More uncounted ballots found in Wash.

Dec 17, 2004 | With Washington state in the middle of a recount of its amazingly close governor's race, election officials in Seattle's King County entered a warehouse Friday and found a plastic tray containing 150 misplaced ballots.

The discovery brings the number of belatedly discovered ballots to 723 in the heavily Democratic county -- potentially enough to swing the election to Democrat Christine Gregoire.

Republican Dino Rossi won the Nov. 2 election over Gregoire by 261 votes in the first count and by just 42 after a machine recount of the 2.9 million ballots cast. On Thursday, with every county except King, Pierce and Spokane reporting, Rossi had pulled ahead by 74 votes.

The Republican Party went to court Friday to try to block, for the time being, the opening of those ballots. A judge set an afternoon hearing.

King County Elections Director Dean Logan told The Seattle Times that the ballots in the tray, like the 573 other ballots found earlier this week, were mistakenly rejected because there was a problem with how the voters' signatures had been scanned into the county's computer system. The tray apparently was left behind and forgotten in the warehouse, Logan said.

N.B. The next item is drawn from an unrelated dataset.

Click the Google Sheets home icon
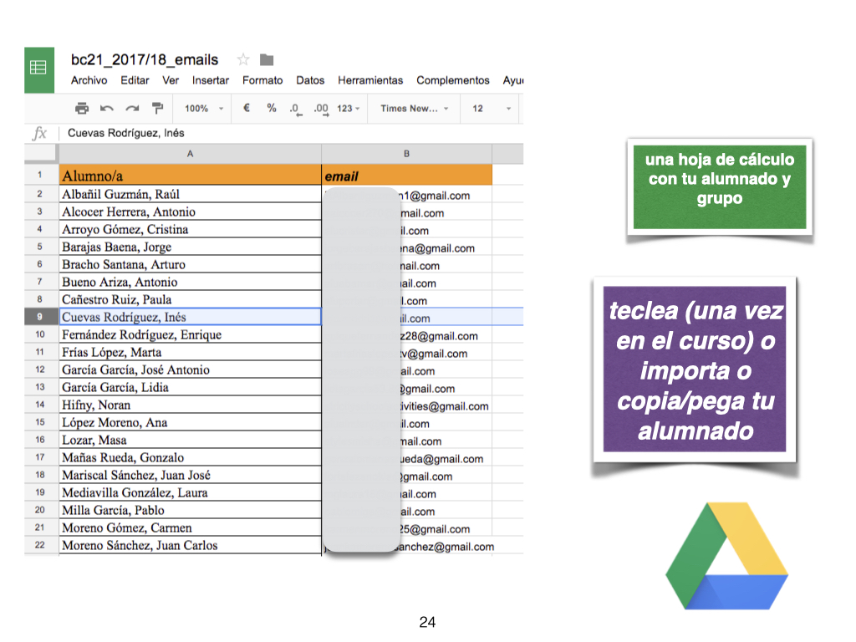Screen dimensions: 856x642 (38, 69)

Election workers, along with observers from the political parties, searched the locked cage inside the warehouse.

The search of the warehouse was prompted by a curious finding: None of the envelopes of the 573 other ballots contained names beginning with the letters A or B, and only two started with C, The Times reported.

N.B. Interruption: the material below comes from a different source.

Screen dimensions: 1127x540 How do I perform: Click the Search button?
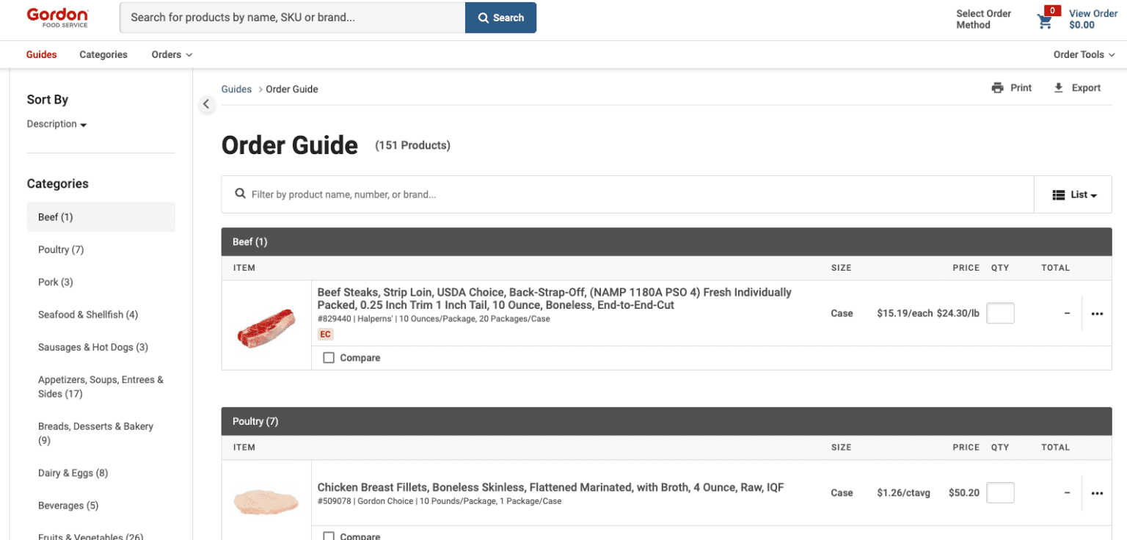pos(500,17)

King County election officials want to count the ballots, which they say are valid votes. Republicans want those ballots to stay rejected -- or at the very least, they want King County to investigate further before adding them to the mix.

"We want to get some answers about these very suspicious ballots," Republican State Party Chairman Chris Vance said Thursday.

The GOP went to court Friday to try to block King County from taking the newly discovered ballots out of their outer envelopes, which bear the voter's signature. Vance said removing the envelopes would make it far more difficult to determine where the ballots came from and why they were not counted previously.